Today’s America250 salute is Army Veteran Theodore Roosevelt.
Theodore Roosevelt Jr. was born in New York City Oct. 27, 1858, to Theodore Roosevelt Sr., who was the founder of the American Museum of Natural History. Despite being diagnosed with asthma, Roosevelt’s father encouraged him to experience the wilderness and live an athletic life. Roosevelt excelled not only at physical activities, but he also took a keen interest to reading, enticed by the novels of James Audubon, William Bartram, Alexander Wilson, Mayne Reid and Frank Forester. His favorites were Reid and Forester. Even at a young age, Roosevelt dreamed of becoming a frontiersman and naturalist. He improved his ornithological skills with sketching, had tutors for basic taxidermy and started developing his marksmanship and hunting skills around age 12.
Roosevelt initially joined the New York National Guard in 1882, but experienced tragedy in 1884 after the death of his first wife, Alice Hathaway Lee Roosevelt, and his mother, who both passed on the same day. He took a leave of absence from a nascent New York political career that same year to grieve and later left the Guard. Roosevelt focused on being both a rancher and a natural scientist. It was not until 1895 that he returned to politics and became superintendent of police, from 1895 to 1897.
Roosevelt then accepted the offer of becoming assistant secretary of the Navy under the McKinley administration from 1897 to 1898. After the USS Maine exploded on February 15, 1898, Roosevelt, as he was leaving office and preparing to rejoin the Army, sent out standing orders to several naval forces without the approval of Long or McKinley, who were trying to achieve a peaceful resolution. He did this knowing there would be war with the Spanish. In April that same year, Congress declared war on Spain, thus starting the Spanish-American War.

(Collected data entries)

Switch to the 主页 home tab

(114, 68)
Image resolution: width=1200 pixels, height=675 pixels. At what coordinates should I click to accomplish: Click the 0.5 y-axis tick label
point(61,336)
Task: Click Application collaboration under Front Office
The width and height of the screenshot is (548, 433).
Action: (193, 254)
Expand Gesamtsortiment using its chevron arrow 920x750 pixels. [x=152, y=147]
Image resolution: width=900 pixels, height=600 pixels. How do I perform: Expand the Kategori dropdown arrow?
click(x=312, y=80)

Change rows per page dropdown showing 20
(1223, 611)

...

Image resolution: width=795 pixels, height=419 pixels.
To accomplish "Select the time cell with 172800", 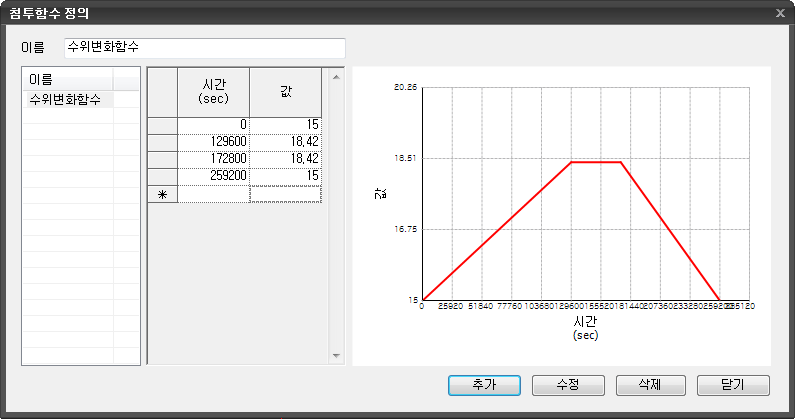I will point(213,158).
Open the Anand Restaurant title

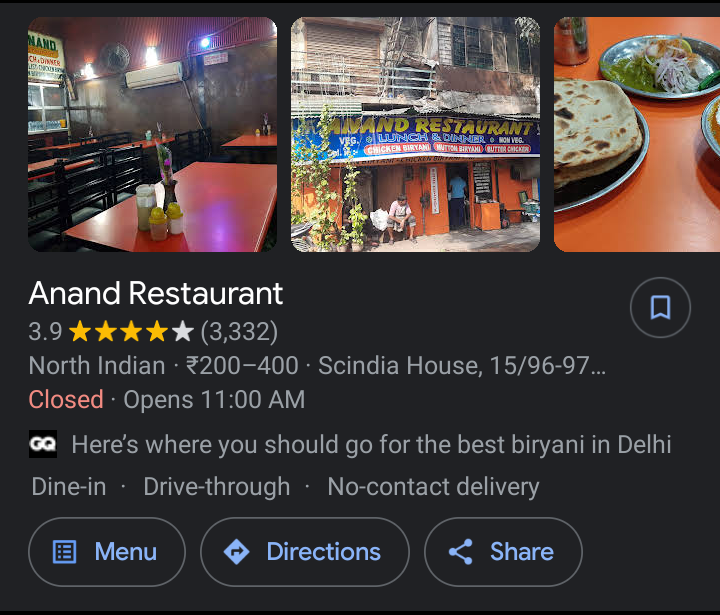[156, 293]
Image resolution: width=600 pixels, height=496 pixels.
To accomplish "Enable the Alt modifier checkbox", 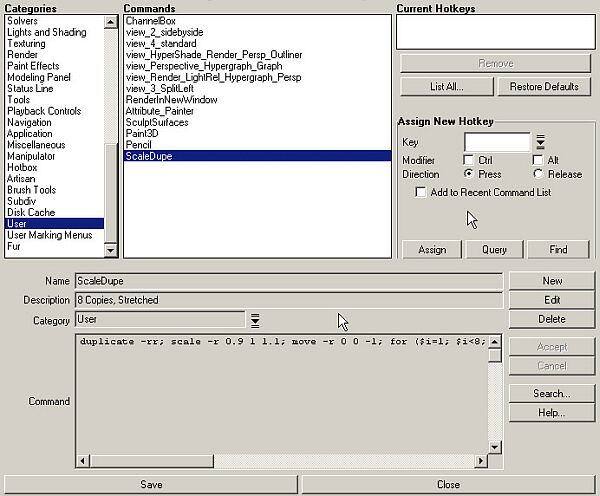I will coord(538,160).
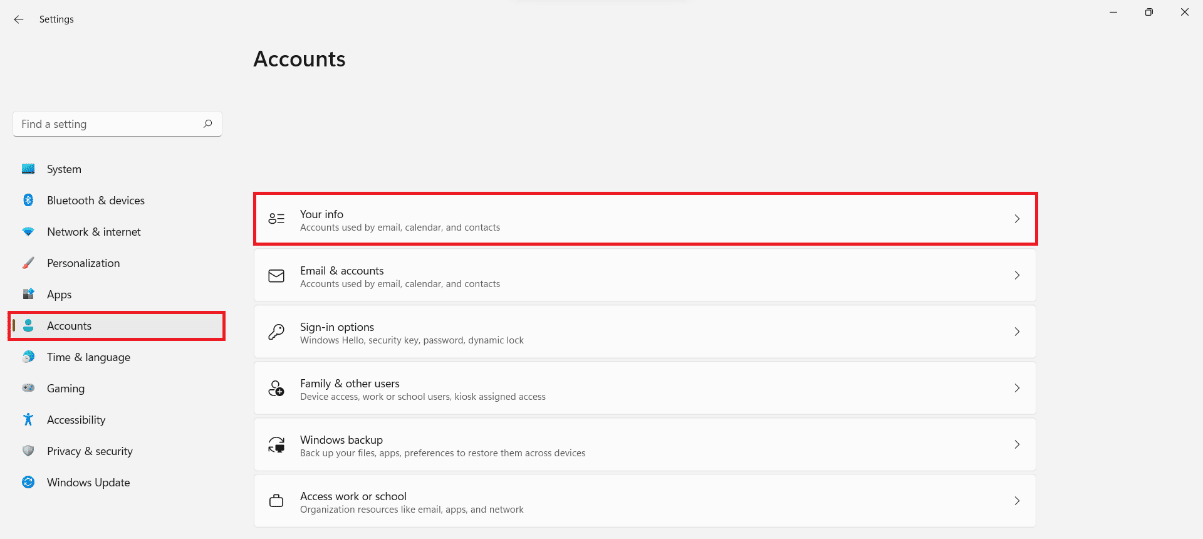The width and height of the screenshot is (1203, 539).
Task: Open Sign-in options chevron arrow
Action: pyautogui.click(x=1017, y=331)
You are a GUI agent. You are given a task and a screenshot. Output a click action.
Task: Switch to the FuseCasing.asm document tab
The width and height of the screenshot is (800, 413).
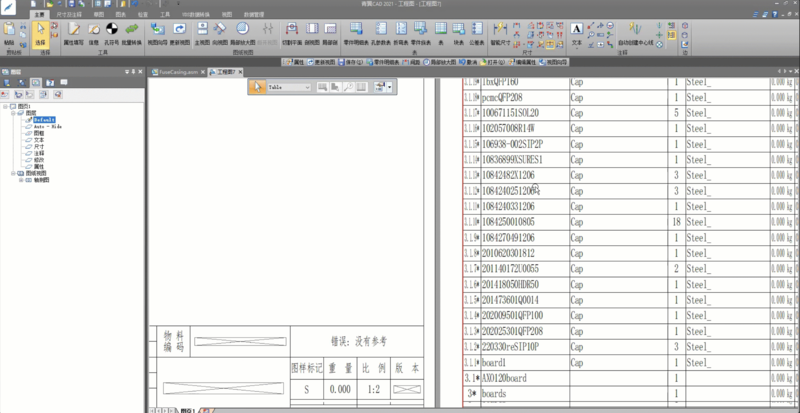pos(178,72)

> [Work order]:
Answer these from the Theodore Roosevelt passage:
(a) Who founded the American Museum of Natural History?
(b) What position did Roosevelt hold from 1895 to 1897?
(c) On what date did the USS Maine explode?

> [Exercise answer]:
(a) Theodore Roosevelt Sr.
(b) Superintendent of police
(c) February 15, 1898